Toen vorig jaar de tweeling van Vasilis en Roula Balas werd geboren, hadden ze extra inkomsten nodig. Ze wilden rondleidingen organiseren voor toeristen. Het plan liep aanvankelijk vast op gebrek aan flexibiliteit ter plaatse. “Toen ik de associatie van reisorganisaties benaderde, was die afhoudend. Ik had als boer de toeristen niets te bieden, vonden ze. Balas wist echter touroperators te overhalen om bustoeristen naar zijn bedrijf te brengen. “Maar toen liep ik tegen een ander probleem aan. Ik mag ze geen mastiek verkopen, omdat ik mijn productie verplicht aan de coöperatie moet leveren.

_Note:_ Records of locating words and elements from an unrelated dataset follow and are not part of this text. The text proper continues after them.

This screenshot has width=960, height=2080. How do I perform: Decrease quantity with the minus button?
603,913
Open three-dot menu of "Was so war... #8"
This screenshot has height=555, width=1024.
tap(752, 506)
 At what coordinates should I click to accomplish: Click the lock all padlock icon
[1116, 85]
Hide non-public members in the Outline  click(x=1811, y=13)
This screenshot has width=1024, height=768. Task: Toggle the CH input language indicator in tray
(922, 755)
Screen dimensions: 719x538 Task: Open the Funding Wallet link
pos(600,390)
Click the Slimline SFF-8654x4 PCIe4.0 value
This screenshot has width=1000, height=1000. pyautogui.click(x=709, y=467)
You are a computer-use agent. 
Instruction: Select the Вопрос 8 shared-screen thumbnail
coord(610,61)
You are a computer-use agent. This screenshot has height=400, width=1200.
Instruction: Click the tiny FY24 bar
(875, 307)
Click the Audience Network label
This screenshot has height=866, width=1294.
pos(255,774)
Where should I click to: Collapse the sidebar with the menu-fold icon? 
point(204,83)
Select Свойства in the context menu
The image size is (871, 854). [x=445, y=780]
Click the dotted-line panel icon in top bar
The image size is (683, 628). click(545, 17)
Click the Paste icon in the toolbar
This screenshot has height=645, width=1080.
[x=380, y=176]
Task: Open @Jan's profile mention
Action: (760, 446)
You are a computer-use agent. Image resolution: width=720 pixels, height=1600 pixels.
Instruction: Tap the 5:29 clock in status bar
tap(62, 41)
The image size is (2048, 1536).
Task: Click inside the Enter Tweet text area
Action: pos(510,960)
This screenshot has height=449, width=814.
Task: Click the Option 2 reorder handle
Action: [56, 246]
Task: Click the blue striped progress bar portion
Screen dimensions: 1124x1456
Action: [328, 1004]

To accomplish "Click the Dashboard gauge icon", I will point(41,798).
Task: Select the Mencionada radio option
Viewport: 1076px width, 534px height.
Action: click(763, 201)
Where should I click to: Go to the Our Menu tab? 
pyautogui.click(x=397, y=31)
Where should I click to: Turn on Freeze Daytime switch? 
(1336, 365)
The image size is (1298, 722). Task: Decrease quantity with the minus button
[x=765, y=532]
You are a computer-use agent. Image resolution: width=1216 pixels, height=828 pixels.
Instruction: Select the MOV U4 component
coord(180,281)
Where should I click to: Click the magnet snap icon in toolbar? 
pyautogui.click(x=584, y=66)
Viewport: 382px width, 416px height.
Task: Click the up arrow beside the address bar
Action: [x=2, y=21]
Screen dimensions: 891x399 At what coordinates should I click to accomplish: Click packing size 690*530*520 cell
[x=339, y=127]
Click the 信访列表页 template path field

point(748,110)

Ik moet nu mijn eigen mastiek terugkopen van de coöperatie, om het aan toeristen te kunnen doorverkopen.”

Vasilis en Roula Balas werken nu weer parttime als consultant om extra inkomen te verwerven. Toch hebben ze geen spijt van hun vertrek uit de stad. De kwaliteit van leven kan het lagere inkomen goed maken, zegt Balas. “Het leven is hier eenvoudiger en goedkoper. Van zowel groei als recessie merk je meer in de stad.” (IPS/JP)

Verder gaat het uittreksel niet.